● **EXERCISE DIRECTIONS**: Extract every line of the material below that contains the string "magnifier", matching case exactly.

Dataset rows
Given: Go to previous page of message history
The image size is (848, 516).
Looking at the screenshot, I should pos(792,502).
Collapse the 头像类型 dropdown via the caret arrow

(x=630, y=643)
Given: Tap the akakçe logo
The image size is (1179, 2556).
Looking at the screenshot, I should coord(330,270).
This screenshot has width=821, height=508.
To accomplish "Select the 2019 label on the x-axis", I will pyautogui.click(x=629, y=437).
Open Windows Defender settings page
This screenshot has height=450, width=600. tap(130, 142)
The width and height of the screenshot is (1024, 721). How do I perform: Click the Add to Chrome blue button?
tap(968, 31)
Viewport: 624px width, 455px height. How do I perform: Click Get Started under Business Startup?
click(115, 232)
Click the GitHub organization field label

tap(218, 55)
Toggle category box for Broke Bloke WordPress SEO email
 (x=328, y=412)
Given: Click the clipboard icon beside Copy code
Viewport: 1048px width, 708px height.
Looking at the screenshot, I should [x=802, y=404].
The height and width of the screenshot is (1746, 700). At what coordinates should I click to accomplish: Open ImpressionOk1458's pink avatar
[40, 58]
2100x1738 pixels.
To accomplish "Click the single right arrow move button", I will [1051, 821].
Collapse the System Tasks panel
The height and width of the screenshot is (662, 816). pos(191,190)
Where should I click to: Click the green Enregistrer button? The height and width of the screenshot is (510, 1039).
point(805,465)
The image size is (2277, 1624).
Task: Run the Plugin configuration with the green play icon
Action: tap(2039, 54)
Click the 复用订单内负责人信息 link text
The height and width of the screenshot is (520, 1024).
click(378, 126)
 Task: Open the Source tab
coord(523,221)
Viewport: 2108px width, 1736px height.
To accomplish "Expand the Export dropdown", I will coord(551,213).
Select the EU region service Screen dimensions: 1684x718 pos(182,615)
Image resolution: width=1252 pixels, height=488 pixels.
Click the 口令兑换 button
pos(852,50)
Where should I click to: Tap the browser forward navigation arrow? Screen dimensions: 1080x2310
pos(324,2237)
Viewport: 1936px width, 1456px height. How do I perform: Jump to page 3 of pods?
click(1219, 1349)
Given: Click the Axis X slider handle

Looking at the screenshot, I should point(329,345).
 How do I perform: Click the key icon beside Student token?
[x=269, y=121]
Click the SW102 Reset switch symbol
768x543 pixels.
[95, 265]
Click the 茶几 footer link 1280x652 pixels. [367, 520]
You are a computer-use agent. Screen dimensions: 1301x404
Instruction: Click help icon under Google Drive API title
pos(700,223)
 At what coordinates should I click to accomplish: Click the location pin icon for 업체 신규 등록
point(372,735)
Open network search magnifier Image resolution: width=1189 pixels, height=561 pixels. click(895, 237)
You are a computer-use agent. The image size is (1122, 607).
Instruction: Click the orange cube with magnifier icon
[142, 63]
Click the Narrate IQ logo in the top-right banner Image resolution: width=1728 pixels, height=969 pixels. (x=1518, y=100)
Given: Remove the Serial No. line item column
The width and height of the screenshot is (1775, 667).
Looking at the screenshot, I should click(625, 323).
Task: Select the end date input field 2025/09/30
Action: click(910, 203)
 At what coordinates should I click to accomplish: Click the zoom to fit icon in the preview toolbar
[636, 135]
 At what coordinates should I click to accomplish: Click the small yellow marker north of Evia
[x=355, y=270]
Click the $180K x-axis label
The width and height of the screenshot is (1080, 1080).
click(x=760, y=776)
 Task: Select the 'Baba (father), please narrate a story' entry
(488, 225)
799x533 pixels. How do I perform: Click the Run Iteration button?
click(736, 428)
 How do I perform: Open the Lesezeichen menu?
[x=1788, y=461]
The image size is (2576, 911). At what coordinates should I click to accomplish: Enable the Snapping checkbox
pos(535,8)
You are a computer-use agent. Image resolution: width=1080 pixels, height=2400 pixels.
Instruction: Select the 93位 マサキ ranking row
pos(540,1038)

● **EXERCISE RESPONSE**:
Open network search magnifier Image resolution: width=1189 pixels, height=561 pixels. click(895, 237)
Instruction: Click the orange cube with magnifier icon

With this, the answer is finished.